▸ EXERCISE: Take the lines from the one containing "Task: Sort by" through the last line, and write them out again with "time axis" renamed to "timeline" and everything else unchanged. Leave the pictures out.

▸ STORED RECORDS:
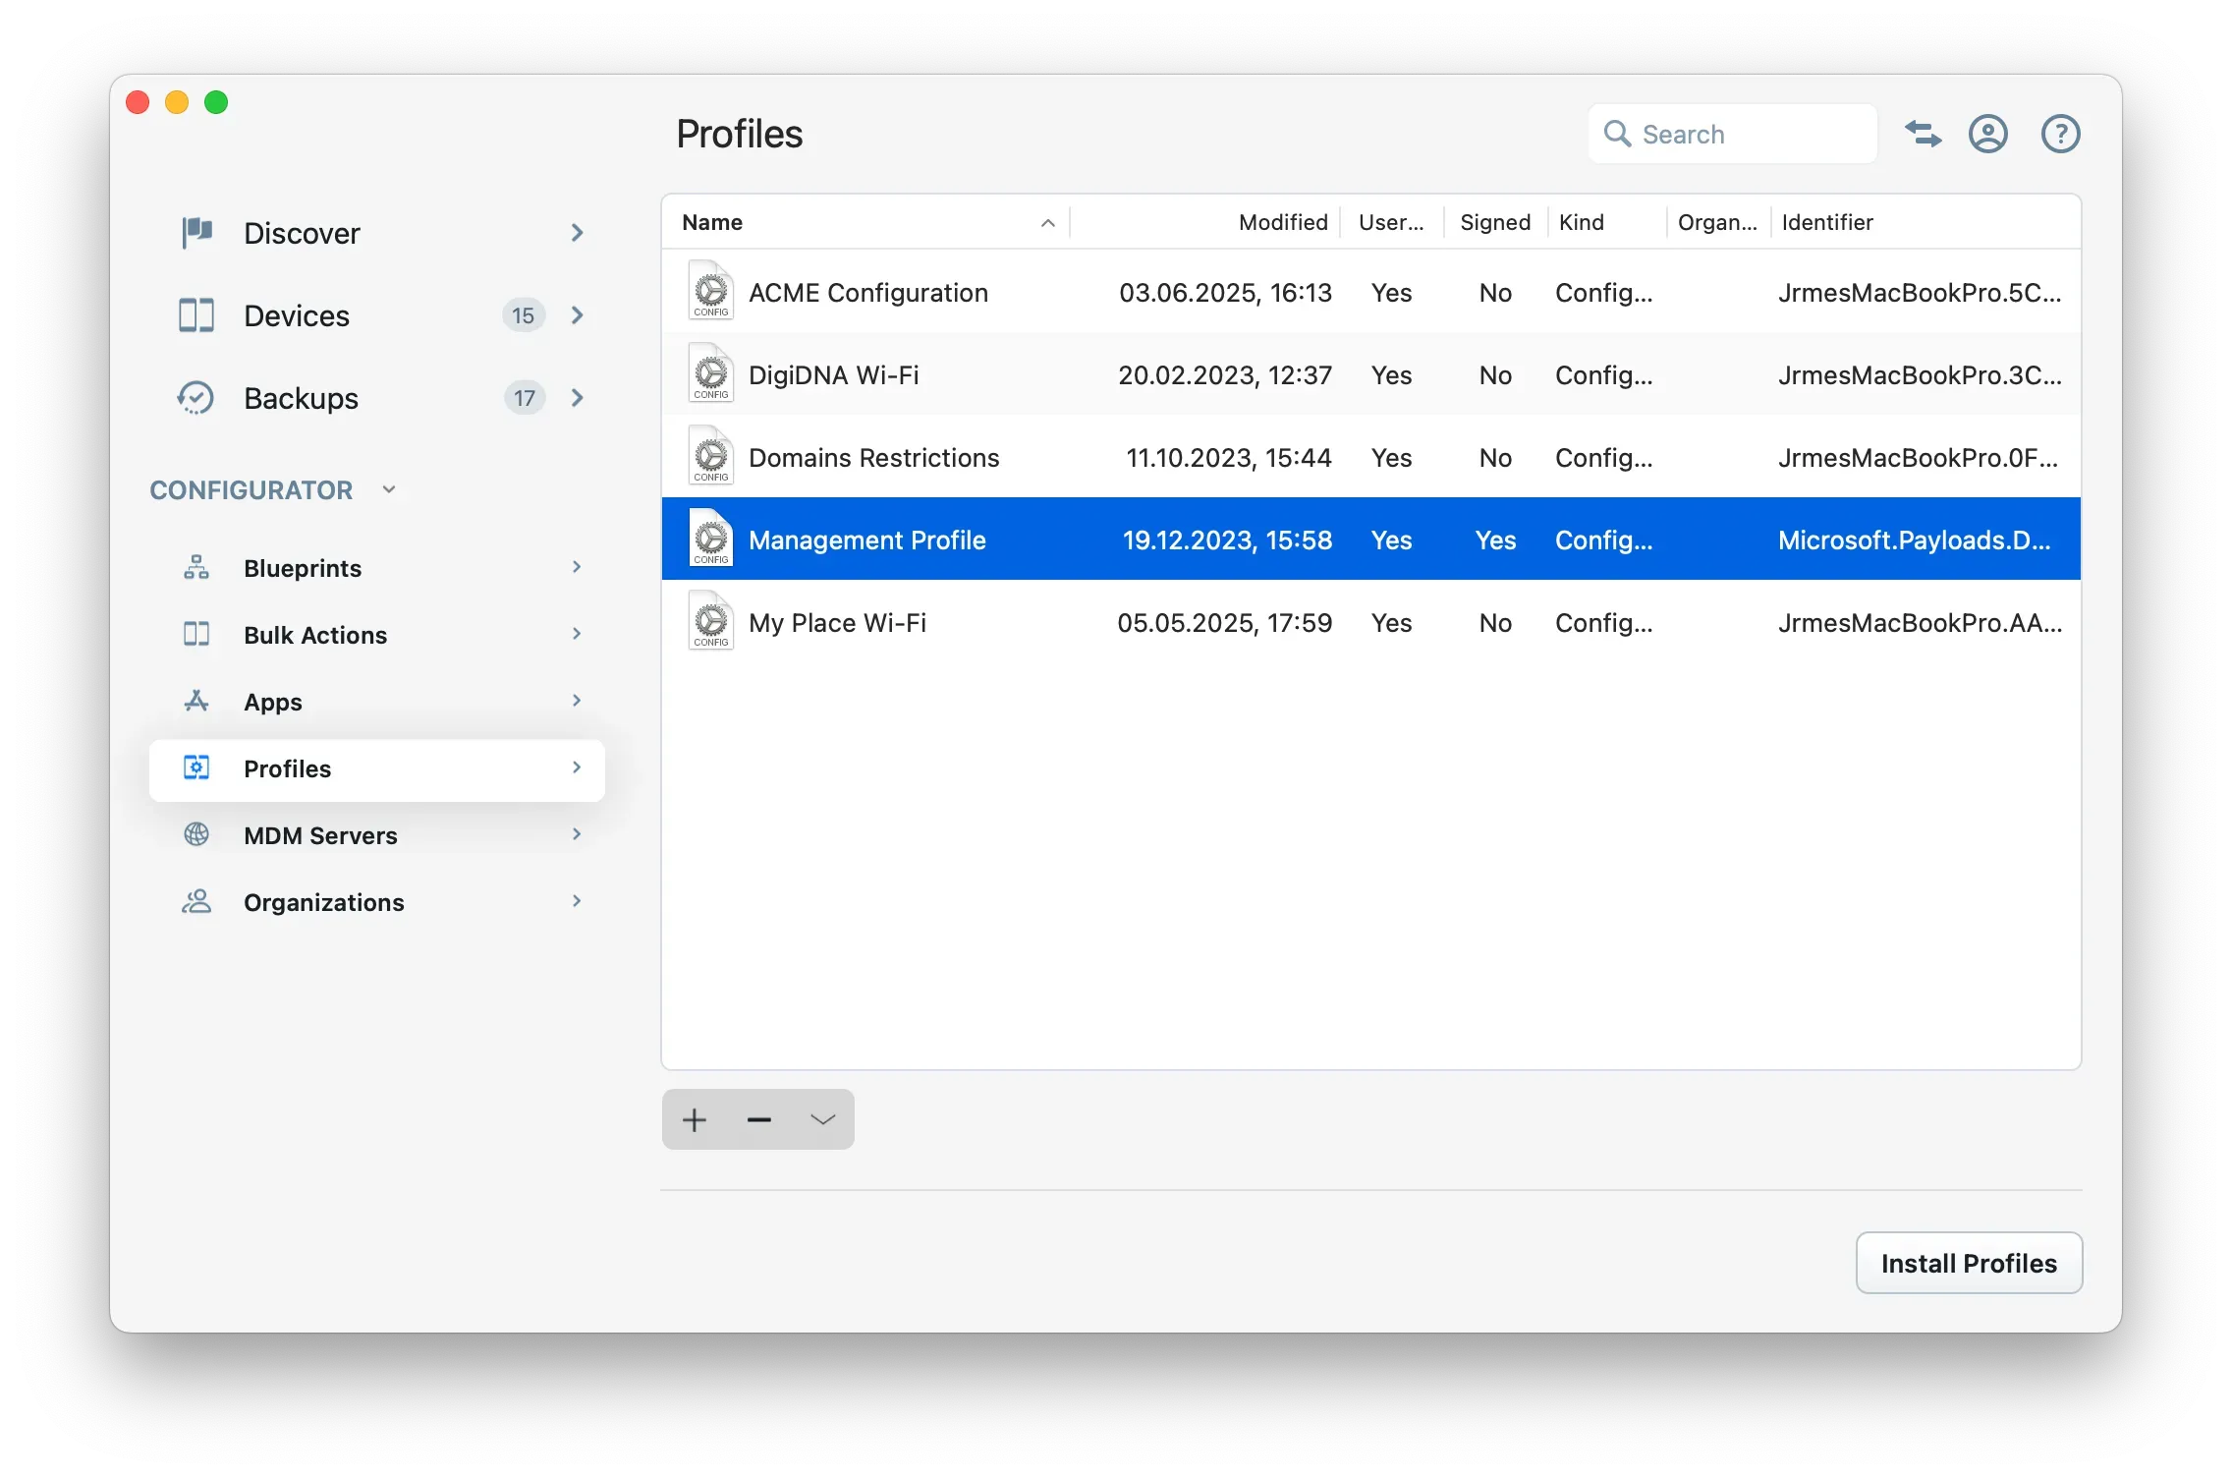Open the Discover section
The height and width of the screenshot is (1478, 2232).
click(x=195, y=233)
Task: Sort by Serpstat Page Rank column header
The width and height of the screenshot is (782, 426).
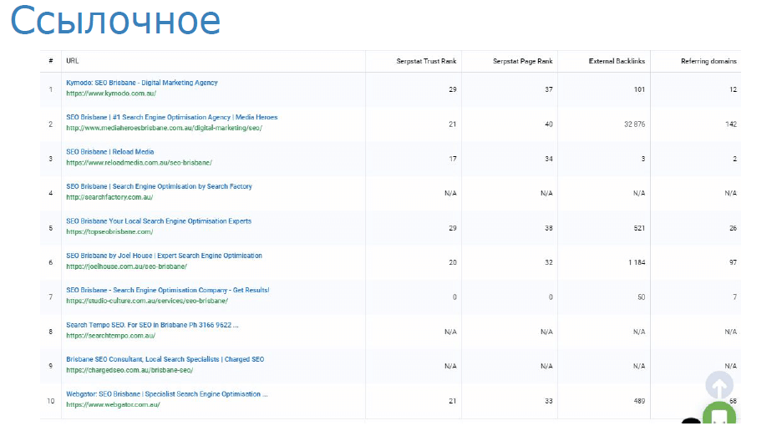Action: pyautogui.click(x=523, y=61)
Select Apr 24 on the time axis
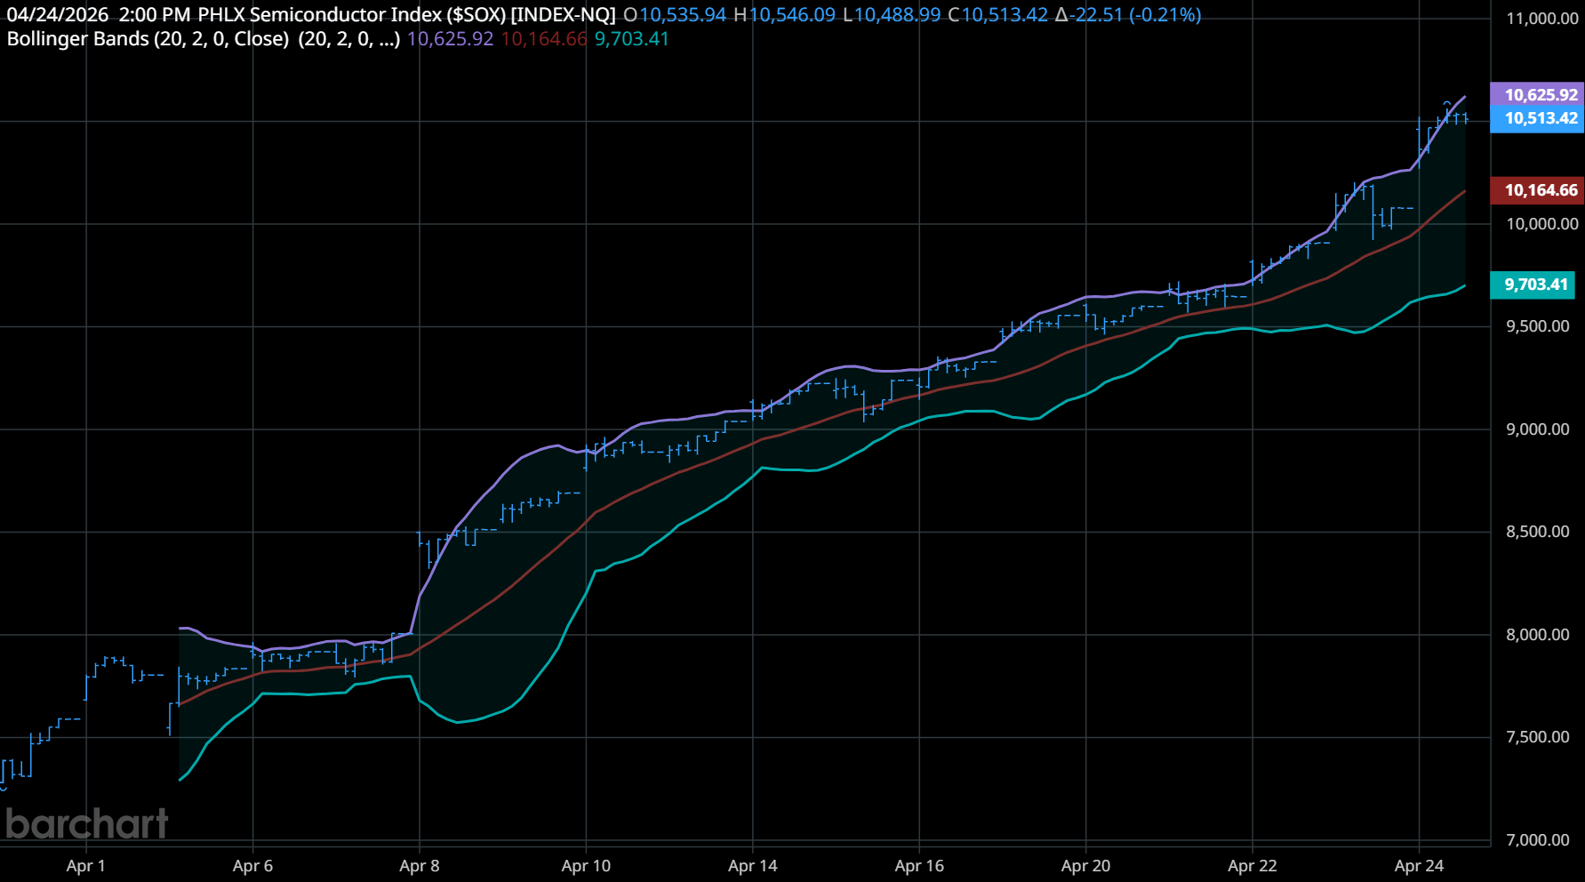 (1419, 865)
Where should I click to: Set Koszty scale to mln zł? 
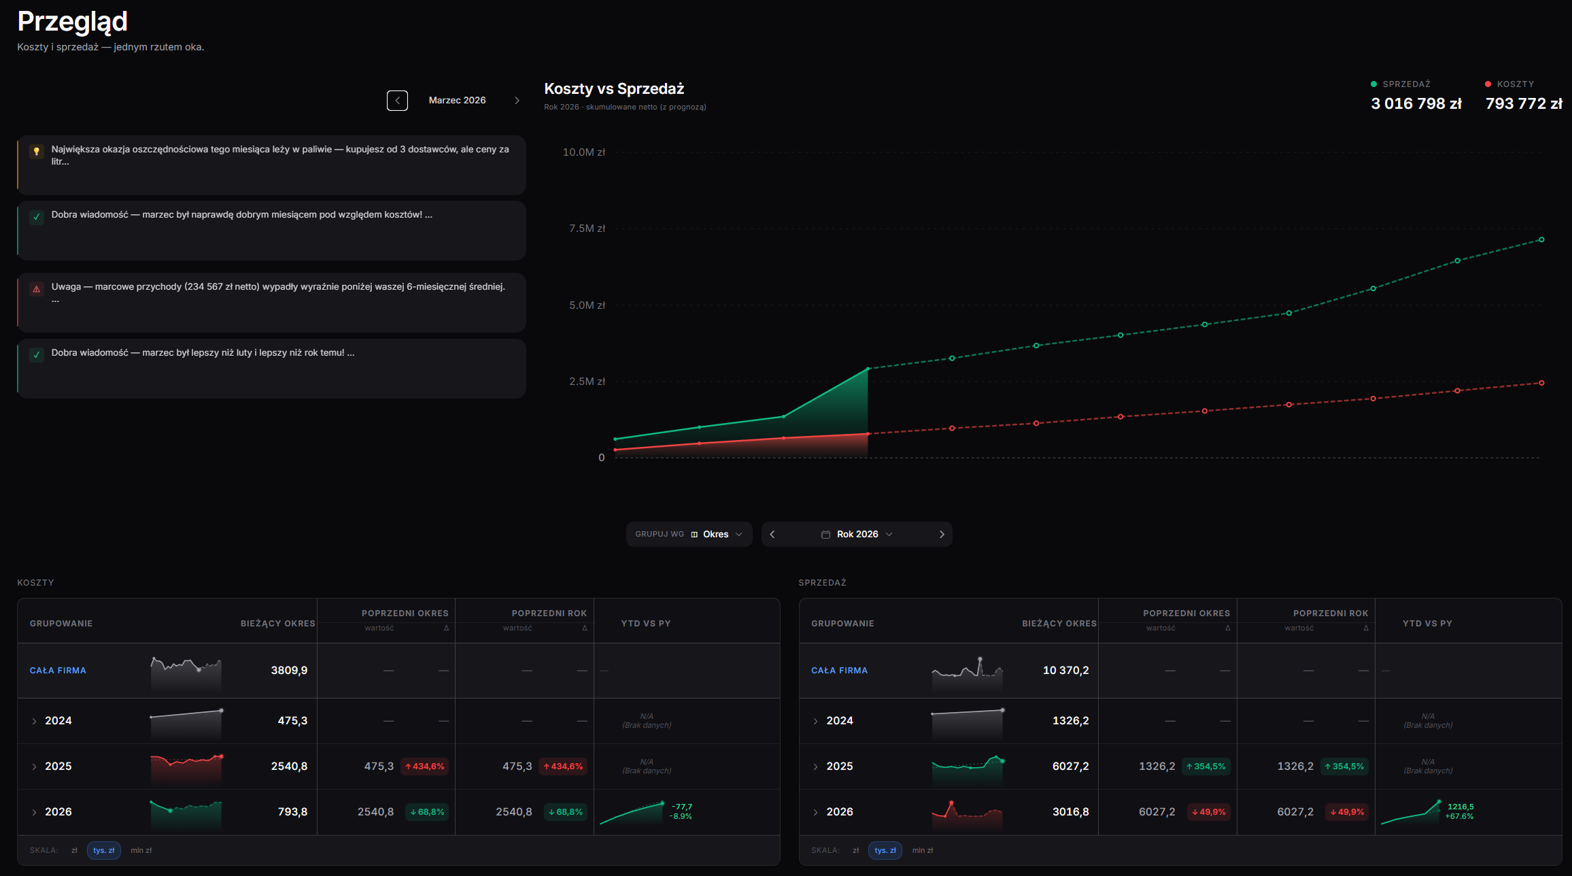tap(141, 850)
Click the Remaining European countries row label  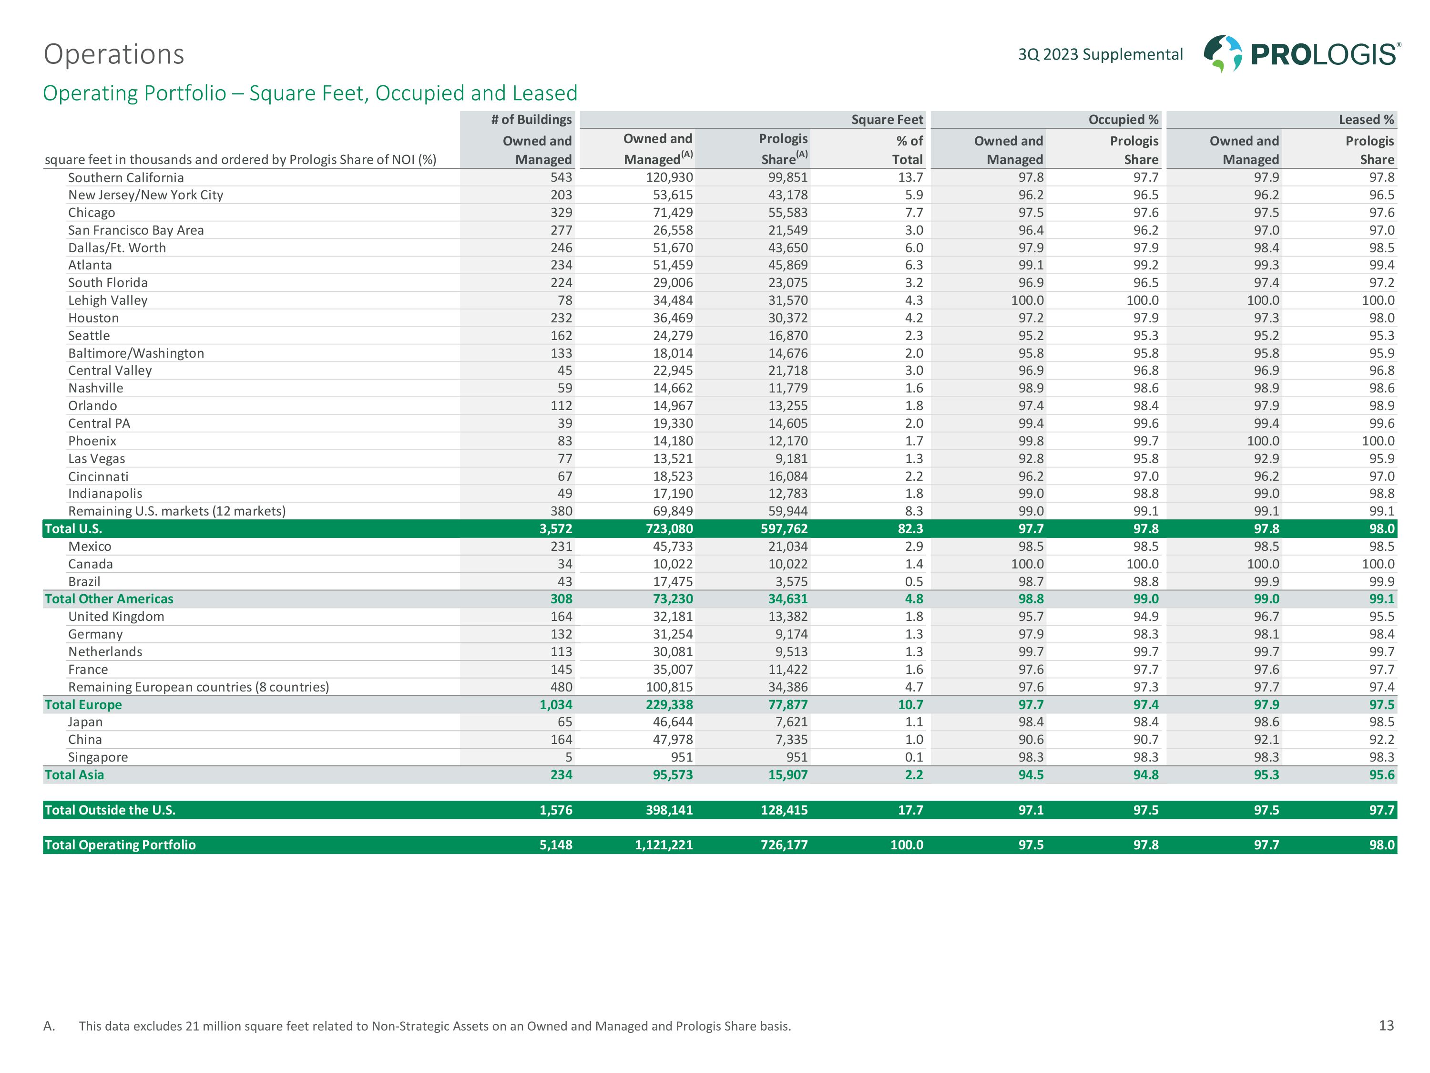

▸ RESPONSE TO THE TASK:
Task: Sort by Serpstat Page Rank column header
The width and height of the screenshot is (782, 426).
Action: pyautogui.click(x=523, y=61)
Select Apr 24 on the timeline
 (1419, 865)
Where should I click to: Set Koszty scale to mln zł? 
tap(141, 850)
Click the Remaining European countries row label  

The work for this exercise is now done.